Di sini harus diakui bahwa konteks
kajian buku ini adalah kehidupan masyarakat Arab-Islam. Namun demikian, hal itu
bukan berarti bahwa buku ini tidak memiliki konteks dan relevansi untuk
masyarakat Indonesia. Sebab, masyarakat di kedua wilayah ini memiliki banyak
kesamaan secara sosiologis dan juga keagamaan sehingga persoalan-persoalan yang
muncul di wilayah Arab-Islam juga memiliki banyak kesamaan dengan persoalan
yang muncul di negeri ini, terutama terkait dengan bagaimana memahami dan
menyikapi hubungan antara teks dasar Islam (Al-Qur’an) dan tradisi keilmuan
Islam dengan modernisasi yang merambah ke seluruh pelosok dunia, termasuk
Indonesai.
Dalam konteks ke-Indonesia-an,
pertentangan antara pihak yang menghendaki kemapanan dengan yang menghendaki
perubahan serta pertarungan untuk memperebutkan apa yang diklaim sebagaai
“kebenaran” juga tidak kalah kerasnya.

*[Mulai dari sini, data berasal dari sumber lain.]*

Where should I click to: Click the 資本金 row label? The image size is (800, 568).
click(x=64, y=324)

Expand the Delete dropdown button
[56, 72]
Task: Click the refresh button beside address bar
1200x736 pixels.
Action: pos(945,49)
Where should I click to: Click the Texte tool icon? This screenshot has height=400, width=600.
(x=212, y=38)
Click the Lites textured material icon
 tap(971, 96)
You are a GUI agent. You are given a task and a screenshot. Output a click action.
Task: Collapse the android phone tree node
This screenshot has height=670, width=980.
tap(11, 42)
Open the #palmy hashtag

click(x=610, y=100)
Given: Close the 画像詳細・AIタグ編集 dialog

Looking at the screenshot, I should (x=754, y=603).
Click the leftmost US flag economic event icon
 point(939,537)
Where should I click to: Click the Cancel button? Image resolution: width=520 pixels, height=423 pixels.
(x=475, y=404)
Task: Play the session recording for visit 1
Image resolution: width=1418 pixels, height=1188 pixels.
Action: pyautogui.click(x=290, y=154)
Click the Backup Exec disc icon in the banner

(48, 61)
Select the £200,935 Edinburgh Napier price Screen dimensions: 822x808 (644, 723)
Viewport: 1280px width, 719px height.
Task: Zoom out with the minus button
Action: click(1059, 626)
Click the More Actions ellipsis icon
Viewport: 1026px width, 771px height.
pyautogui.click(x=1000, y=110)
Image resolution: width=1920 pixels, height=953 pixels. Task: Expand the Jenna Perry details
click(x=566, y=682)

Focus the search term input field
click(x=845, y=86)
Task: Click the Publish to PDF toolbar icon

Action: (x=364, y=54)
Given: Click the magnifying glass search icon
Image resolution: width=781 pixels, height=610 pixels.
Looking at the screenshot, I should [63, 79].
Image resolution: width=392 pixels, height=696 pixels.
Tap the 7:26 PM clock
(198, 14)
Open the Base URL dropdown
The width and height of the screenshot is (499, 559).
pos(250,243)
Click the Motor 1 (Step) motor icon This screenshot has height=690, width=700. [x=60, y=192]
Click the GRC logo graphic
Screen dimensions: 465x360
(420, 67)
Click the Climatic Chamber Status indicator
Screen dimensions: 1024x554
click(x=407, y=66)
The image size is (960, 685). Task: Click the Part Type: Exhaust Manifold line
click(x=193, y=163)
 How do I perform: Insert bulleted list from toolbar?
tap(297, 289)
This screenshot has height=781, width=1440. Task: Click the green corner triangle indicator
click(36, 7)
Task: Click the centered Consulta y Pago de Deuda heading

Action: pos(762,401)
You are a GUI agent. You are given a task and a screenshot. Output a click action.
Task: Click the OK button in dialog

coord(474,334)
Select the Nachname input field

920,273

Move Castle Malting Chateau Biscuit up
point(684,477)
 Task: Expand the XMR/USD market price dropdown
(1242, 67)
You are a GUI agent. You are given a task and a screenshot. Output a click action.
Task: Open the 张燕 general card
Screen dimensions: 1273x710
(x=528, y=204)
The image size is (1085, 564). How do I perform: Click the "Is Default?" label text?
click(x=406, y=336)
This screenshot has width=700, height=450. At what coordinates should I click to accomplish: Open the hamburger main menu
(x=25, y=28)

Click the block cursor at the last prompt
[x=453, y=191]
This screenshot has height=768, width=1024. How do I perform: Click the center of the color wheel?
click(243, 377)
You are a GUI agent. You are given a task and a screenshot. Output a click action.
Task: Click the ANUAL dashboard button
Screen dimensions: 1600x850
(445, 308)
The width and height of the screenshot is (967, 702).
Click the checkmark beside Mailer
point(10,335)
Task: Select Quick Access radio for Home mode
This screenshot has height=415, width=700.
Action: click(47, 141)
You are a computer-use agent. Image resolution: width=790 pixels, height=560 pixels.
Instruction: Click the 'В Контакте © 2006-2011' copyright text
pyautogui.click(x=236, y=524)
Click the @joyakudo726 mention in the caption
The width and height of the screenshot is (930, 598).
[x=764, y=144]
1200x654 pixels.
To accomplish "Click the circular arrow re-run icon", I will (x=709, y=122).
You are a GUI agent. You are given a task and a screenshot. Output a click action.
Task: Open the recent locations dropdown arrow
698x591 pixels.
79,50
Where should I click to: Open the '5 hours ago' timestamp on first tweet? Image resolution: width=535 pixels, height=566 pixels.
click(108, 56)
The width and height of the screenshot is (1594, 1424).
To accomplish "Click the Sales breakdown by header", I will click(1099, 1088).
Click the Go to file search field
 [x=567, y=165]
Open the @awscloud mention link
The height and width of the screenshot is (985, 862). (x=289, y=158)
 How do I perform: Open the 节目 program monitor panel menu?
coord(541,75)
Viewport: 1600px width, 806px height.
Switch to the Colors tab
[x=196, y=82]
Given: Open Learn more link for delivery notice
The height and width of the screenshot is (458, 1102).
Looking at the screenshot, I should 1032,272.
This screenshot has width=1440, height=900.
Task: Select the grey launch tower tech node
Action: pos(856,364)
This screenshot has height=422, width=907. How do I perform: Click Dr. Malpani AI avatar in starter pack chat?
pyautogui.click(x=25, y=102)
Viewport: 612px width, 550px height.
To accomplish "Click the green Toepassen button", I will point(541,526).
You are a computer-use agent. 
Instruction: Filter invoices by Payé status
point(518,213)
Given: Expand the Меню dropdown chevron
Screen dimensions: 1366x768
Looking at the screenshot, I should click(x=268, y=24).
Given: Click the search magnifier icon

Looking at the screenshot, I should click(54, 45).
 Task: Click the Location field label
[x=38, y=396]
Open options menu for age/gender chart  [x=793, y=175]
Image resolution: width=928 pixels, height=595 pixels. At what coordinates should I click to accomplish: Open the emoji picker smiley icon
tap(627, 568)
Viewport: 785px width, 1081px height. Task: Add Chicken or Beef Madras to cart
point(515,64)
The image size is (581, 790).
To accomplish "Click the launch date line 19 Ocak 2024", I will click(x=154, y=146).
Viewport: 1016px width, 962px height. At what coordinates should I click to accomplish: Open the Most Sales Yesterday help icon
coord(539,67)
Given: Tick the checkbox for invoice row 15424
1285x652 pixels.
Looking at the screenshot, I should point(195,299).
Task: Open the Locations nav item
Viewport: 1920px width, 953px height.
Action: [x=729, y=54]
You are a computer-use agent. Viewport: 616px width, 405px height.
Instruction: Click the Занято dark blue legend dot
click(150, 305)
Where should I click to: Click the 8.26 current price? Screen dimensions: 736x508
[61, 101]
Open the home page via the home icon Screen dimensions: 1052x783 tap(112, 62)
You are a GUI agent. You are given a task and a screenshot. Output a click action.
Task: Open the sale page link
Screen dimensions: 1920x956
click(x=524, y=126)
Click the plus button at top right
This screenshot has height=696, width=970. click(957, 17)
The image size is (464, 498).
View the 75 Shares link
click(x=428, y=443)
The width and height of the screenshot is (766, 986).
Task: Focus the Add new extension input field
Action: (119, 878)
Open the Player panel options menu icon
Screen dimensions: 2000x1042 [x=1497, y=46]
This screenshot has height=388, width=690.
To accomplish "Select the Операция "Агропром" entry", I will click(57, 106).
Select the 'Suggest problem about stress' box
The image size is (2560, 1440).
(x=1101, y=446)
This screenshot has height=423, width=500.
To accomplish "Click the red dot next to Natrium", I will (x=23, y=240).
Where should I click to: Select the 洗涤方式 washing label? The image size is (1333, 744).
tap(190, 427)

Masing-masing pihak saling bersaing dan
bahkan tidak jarang saling menjegal untuk mendapatkan apa yang diklaim oleh
mereka sebagai “yang benar”. Puluhan kelompok keagamaan di negeri ini berebut
klaim sebagai pihak yang memiliki kebenaran, sementara kelompok lainnya, yang
berada di luar kelompoknya, dianggap sebagai pihak yang salah sehingga harus
disingkirkan atau terkadang bahkan dianggap sah untuk dihancurkan.
Jika dicermati secara seksama,
pertarungan untuk memperebutkan kebenaran, atau yang diklaim sebagai “yang
benar”, yang terjadi di negeri ini dalam seluruh aspeknya: ideologi, politik,
hukum (Islam), dan kebudayaan, juga bertitik tolak dari bagaimana masing-masing
kelompok menafsirkan, memahami, dan mendudukkan teks dasar keagamaan Islam
(Al-Qur’an) serta tradisi keagamaan Islam dalam kehidupan modern sekarang ini.
Sebagian kelompok mendasarkan seluruh pengetahuannya tentang kebenaran pada Al-Qur’an
dan as Sunnah. Sementara sebagian yang lain mendasarkan pengetahuannya pada
nalar, di samping tentunya juga tetap merujuk pada AlQur’an dan as-Sunnah. Di
sisi yang lain, ada juga kelompok yang mencoba memadukan dua kecenderungan di
atas. Kelompok ini sering disebut atau “mengklaim diri” sebagai kelompok
moderat, meskipun dalam kenyataannya kelompok yang terakhir ini lebih dekat
dengan kelompok pertama, dan sering ikut memusuhi kelompok kedua.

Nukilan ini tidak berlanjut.